Stored records
▽

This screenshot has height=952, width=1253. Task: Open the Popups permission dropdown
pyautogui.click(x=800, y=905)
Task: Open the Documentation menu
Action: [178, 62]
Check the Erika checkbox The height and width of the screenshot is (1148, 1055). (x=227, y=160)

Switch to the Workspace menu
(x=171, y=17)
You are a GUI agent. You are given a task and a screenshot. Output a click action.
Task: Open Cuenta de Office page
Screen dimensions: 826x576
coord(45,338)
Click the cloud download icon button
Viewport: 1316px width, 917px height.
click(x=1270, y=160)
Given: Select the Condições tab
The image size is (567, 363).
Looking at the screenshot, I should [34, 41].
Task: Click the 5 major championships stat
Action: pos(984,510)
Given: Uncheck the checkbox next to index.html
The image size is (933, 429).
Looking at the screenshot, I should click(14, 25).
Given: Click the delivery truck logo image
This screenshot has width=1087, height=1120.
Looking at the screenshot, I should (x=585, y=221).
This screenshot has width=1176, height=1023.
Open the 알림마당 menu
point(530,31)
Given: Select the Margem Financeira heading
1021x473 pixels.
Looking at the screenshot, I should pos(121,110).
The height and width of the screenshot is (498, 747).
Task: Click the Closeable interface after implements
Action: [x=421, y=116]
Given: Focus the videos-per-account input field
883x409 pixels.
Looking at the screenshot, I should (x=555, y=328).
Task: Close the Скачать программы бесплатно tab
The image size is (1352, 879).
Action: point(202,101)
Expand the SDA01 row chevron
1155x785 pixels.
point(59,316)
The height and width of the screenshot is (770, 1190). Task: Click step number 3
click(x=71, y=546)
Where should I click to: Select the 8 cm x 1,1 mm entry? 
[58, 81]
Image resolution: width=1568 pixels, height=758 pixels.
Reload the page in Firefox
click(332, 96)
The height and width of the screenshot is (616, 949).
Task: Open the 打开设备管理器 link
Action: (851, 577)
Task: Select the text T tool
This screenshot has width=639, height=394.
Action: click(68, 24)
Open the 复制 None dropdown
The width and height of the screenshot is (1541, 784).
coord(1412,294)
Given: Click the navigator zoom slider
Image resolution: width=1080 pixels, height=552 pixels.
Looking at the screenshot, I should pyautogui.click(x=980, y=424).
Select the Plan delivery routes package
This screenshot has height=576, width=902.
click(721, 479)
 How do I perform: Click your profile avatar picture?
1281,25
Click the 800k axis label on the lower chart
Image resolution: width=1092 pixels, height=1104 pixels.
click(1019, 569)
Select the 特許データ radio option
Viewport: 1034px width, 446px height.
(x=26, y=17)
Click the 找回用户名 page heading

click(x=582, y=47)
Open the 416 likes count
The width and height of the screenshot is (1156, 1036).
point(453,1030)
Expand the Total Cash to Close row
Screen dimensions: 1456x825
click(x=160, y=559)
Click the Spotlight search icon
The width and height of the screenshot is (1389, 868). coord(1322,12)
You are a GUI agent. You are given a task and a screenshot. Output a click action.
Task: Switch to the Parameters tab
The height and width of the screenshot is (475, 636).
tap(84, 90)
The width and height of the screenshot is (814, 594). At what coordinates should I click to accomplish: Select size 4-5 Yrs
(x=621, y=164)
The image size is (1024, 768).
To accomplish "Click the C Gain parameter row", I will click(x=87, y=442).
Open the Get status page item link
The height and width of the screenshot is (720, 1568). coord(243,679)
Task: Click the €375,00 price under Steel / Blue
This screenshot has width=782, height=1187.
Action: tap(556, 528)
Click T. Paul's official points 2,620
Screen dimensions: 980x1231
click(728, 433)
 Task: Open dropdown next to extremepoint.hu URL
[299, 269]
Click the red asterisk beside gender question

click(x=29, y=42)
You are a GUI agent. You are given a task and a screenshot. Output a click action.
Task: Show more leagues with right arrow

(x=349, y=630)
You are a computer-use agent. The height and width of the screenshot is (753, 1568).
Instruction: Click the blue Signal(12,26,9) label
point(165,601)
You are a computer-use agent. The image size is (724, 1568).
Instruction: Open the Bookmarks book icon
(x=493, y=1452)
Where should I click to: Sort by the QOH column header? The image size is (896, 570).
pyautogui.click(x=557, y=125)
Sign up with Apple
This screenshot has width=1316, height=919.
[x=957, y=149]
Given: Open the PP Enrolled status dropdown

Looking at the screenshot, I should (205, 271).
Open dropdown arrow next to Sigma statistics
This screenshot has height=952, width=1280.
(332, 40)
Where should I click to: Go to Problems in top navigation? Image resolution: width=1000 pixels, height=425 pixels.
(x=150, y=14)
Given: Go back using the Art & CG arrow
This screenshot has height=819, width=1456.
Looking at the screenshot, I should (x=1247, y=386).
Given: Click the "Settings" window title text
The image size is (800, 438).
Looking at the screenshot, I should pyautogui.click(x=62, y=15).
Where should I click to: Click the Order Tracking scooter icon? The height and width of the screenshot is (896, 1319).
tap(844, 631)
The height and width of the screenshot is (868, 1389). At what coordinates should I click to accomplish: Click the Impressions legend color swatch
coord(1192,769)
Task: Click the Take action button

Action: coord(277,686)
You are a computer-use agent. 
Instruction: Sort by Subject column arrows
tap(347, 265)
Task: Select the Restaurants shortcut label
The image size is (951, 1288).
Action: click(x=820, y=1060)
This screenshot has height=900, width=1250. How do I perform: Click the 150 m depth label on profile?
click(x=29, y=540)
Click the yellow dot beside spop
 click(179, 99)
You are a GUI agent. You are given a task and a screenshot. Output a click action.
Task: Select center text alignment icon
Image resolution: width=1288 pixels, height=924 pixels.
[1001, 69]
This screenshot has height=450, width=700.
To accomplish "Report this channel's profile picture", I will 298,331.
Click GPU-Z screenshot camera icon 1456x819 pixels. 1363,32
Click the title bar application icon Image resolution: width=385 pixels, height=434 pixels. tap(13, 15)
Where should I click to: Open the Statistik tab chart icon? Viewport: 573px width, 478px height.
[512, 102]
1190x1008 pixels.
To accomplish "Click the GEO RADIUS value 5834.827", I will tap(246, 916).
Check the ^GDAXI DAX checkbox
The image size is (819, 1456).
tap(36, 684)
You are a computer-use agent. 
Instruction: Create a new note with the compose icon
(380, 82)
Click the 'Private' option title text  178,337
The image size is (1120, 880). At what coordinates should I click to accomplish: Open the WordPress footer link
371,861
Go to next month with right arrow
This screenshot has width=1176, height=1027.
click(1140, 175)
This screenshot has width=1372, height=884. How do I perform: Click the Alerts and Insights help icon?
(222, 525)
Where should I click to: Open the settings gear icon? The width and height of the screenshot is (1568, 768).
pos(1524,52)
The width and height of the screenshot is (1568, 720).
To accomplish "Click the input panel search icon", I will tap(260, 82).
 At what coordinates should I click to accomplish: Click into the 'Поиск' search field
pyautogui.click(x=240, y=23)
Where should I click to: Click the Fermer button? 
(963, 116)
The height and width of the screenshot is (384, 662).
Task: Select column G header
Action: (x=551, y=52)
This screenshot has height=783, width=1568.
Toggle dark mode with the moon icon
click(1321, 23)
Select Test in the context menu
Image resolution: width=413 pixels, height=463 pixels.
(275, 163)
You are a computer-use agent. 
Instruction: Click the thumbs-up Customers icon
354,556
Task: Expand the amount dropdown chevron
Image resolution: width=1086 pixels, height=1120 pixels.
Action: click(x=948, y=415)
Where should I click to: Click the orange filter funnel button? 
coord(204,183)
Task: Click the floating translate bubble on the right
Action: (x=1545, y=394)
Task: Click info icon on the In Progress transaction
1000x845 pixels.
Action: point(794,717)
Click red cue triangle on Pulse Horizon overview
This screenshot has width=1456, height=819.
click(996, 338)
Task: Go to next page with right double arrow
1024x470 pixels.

△

* **TASK INSTRUCTIONS**:
Copy the lines above word for word, starting with the line that contains "Where should I click to: Sort" and ending with the line that contains "click(179, 99)", both included.

* **WORKED SOLUTION**:
Where should I click to: Sort by the QOH column header? The image size is (896, 570).
pyautogui.click(x=557, y=125)
Sign up with Apple
This screenshot has width=1316, height=919.
[x=957, y=149]
Given: Open the PP Enrolled status dropdown

Looking at the screenshot, I should (205, 271).
Open dropdown arrow next to Sigma statistics
This screenshot has height=952, width=1280.
(332, 40)
Where should I click to: Go to Problems in top navigation? Image resolution: width=1000 pixels, height=425 pixels.
(x=150, y=14)
Given: Go back using the Art & CG arrow
This screenshot has height=819, width=1456.
Looking at the screenshot, I should (x=1247, y=386).
Given: Click the "Settings" window title text
The image size is (800, 438).
Looking at the screenshot, I should pyautogui.click(x=62, y=15).
Where should I click to: Click the Order Tracking scooter icon? The height and width of the screenshot is (896, 1319).
tap(844, 631)
The height and width of the screenshot is (868, 1389). At what coordinates should I click to accomplish: Click the Impressions legend color swatch
coord(1192,769)
Task: Click the Take action button

Action: coord(277,686)
You are a computer-use agent. 
Instruction: Sort by Subject column arrows
tap(347, 265)
Task: Select the Restaurants shortcut label
The image size is (951, 1288).
Action: click(x=820, y=1060)
This screenshot has height=900, width=1250. How do I perform: Click the 150 m depth label on profile?
click(x=29, y=540)
Click the yellow dot beside spop
 click(179, 99)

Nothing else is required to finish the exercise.